'Each to the loved one's side.'
The friends and rivals breakfasted together the next morning. Not a word was said on either side upon the matter discussed the previous evening so glibly and so hollowly. Stephen was absorbed the greater part of the time in wishing he were not forced to stay in town yet another day.
'I don't intend to leave for St. Launce's till to-morrow, as you know,' he said to Knight at the end of the meal. 'What are you going to do with yourself to-day?'
'I have an engagement just before ten,' said Knight deliberately; 'and after that time I must call upon two or three people.'
'I'll look for you this evening,' said Stephen.
'Yes, do. You may as well come and dine with me; that is, if we can meet. I may not sleep in London to-night; in fact, I am absolutely unsettled as to my movements yet. However, the first thing I am going to do is to get my baggage shifted from this place to Bede's Inn. Good-bye for the present. I'll write, you know, if I can't meet you.'
It now wanted a quarter to nine o'clock. When Knight was gone, Stephen felt yet more impatient of the circumstance that another day would have to drag itself away wearily before he could set out for that spot of earth whereon a soft thought of him might perhaps be nourished still. On a sudden he admitted to his mind the possibility that the engagement he was waiting in town to keep might be postponed without much harm.

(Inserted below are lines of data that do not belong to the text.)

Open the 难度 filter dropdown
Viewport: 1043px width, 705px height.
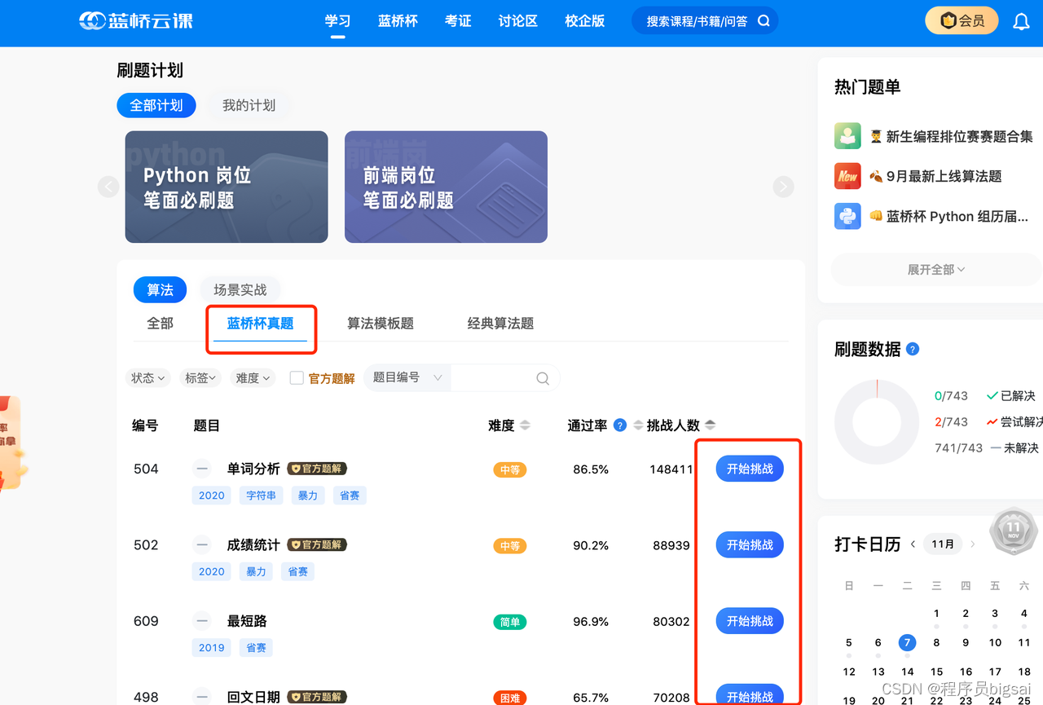click(x=253, y=377)
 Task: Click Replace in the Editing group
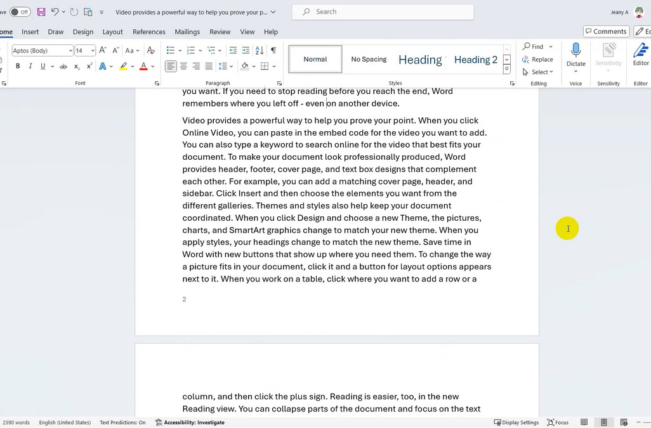pyautogui.click(x=537, y=60)
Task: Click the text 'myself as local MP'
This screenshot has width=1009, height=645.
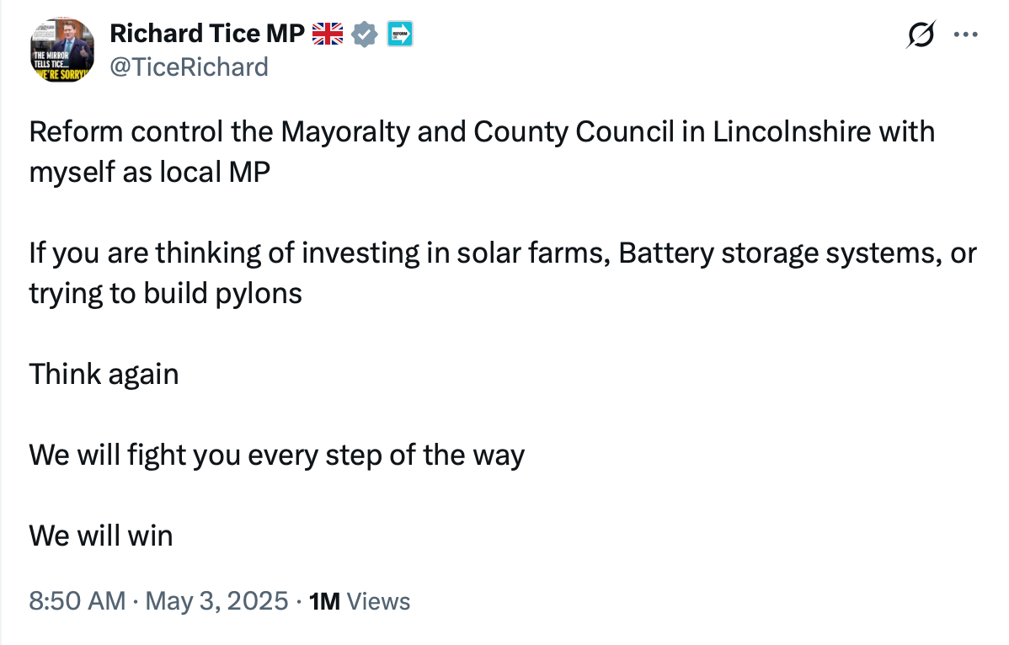Action: [150, 172]
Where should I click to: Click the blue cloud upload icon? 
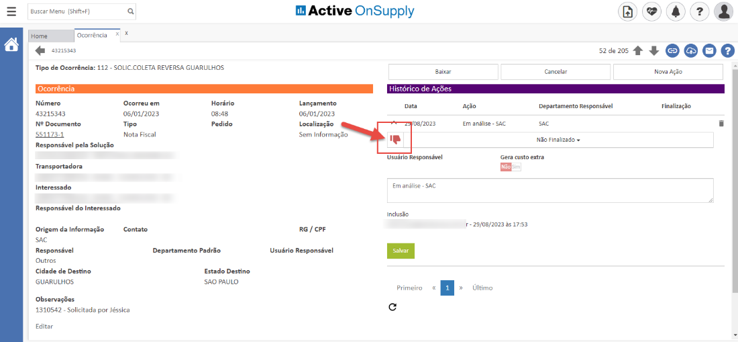tap(691, 51)
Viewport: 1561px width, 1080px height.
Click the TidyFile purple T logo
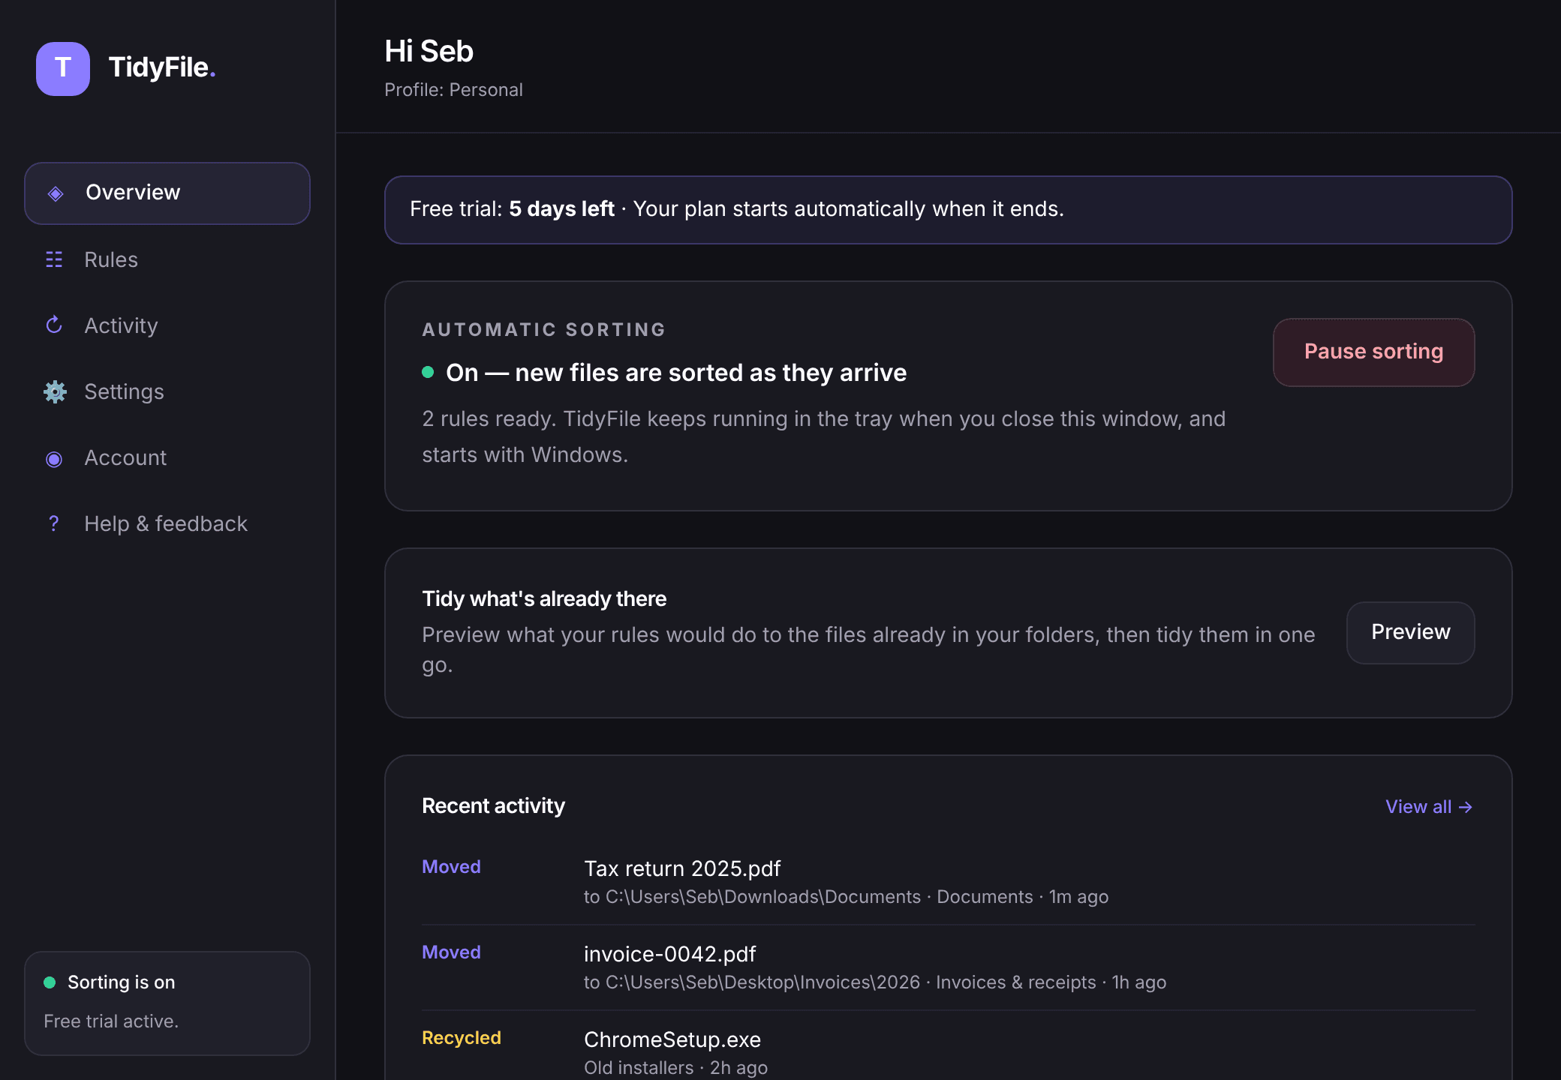63,68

It was no sooner perceived than attempted. Looking at his watch, he found it wanted forty minutes to the departure of the ten o'clock train from Paddington, which left him a surplus quarter of an hour before it would be necessary to start for the station.
Scribbling a hasty note or two--one putting off the business meeting, another to Knight apologizing for not being able to see him in the evening--paying his bill, and leaving his heavier luggage to follow him by goods-train, he jumped into a cab and rattled off to the Great Western Station.
Shortly afterwards he took his seat in the railway carriage.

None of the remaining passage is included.